Nada de eso cae de golpe.
Se va apagando.


El cuerpo sigue creyendo por inercia

En estos casos, no hay contradicción entre cuerpo y cabeza.
Hay desfasaje.

El cuerpo aprendió una coreografía:
levantarse, cumplir, responder, sostener.

La cabeza, en cambio, ya no cree del todo en lo que sostiene ese movimiento.

Entonces aparece este tipo de cansancio particular:
no el del esfuerzo,
sino el de seguir haciendo sin acuerdo interno.

No es pereza.
No es falta de voluntad.

Es desgaste.


Angustia sin relato

Cuando el malestar no tiene historia clara, la angustia queda suelta.
No se puede explicar fácil.
No se puede justificar.

Y eso agrega una capa más de peso:
la sensación de que “no debería estar pasando nada”.

Pero pasa.

Se expresa en:

  • sueño liviano
  • humor plano
  • irritabilidad sin descarga
  • dificultad para emocionarse sin ironía
  • sensación de repetición infinita

No hay colapso.
Hay saturación.


Reconstrucción, no superación

En este punto conviene ser precisos con las palabras.

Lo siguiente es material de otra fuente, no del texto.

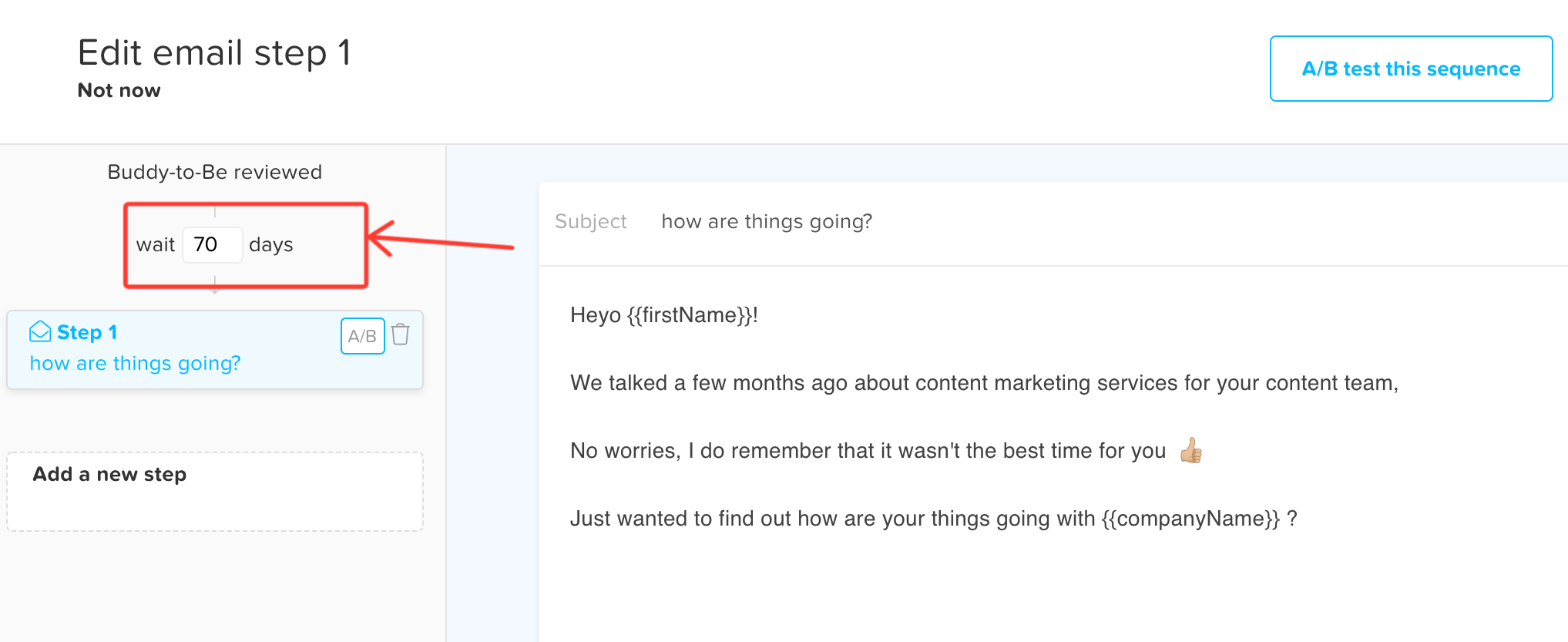Image resolution: width=1568 pixels, height=642 pixels.
Task: Select the 'Step 1' title in the sidebar
Action: pyautogui.click(x=86, y=332)
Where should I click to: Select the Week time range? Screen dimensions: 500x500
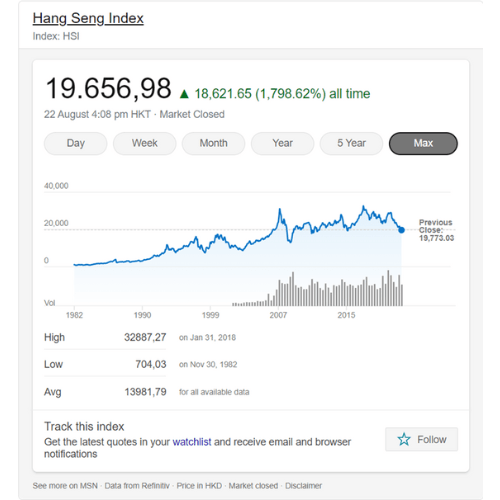pos(145,143)
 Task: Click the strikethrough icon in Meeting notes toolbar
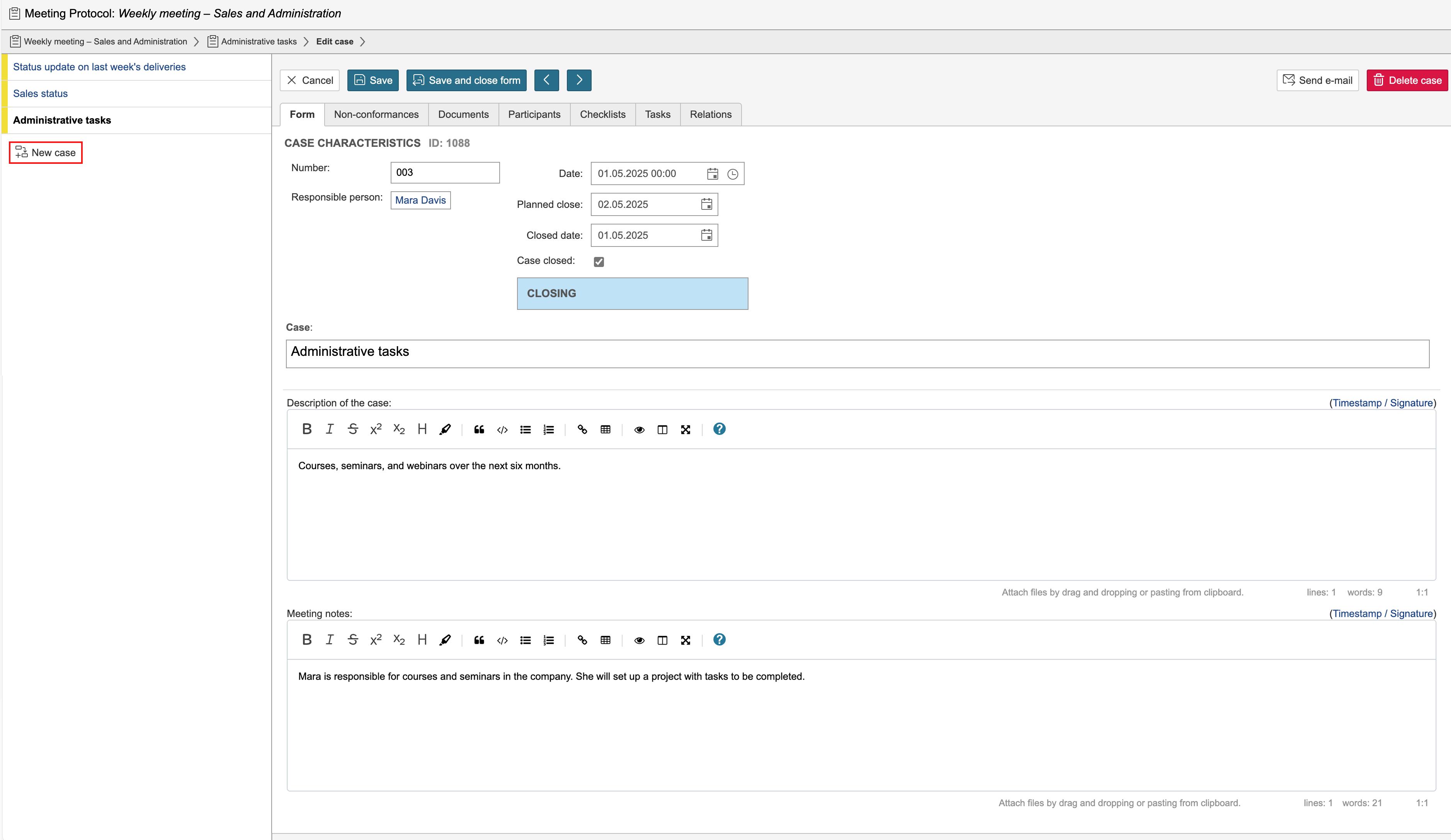click(353, 639)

No se trata de “superar” este cansancio,
como si fuera una falla individual que hay que corregir.

Se trata de reconstruir.

Reconstruir no es volver a creer como antes.
No es recuperar una fe perdida.
Es algo más modesto y más difícil:
rearmar algún tipo de acuerdo posible entre lo que hacemos y lo que todavía estamos dispuestos a sostener.

Eso lleva tiempo.
Y no siempre trae respuestas rápidas.


Cuando el daño no hace ruido

Tal vez uno de los mayores problemas de esta época
no sea lo que se rompe,
sino lo que sigue funcionando demasiado bien.

Una normalidad impecable
que no deja espacio para preguntar
si todavía queremos vivir en estos términos.

El cansancio sin causa no es un error del cuerpo.
Es una señal.

No de debilidad.
De límite.

Escucharlo no resuelve todo.
Pero evita algo peor:
seguir andando indefinidamente
mientras por dentro ya no hay nadie que crea en el movimiento.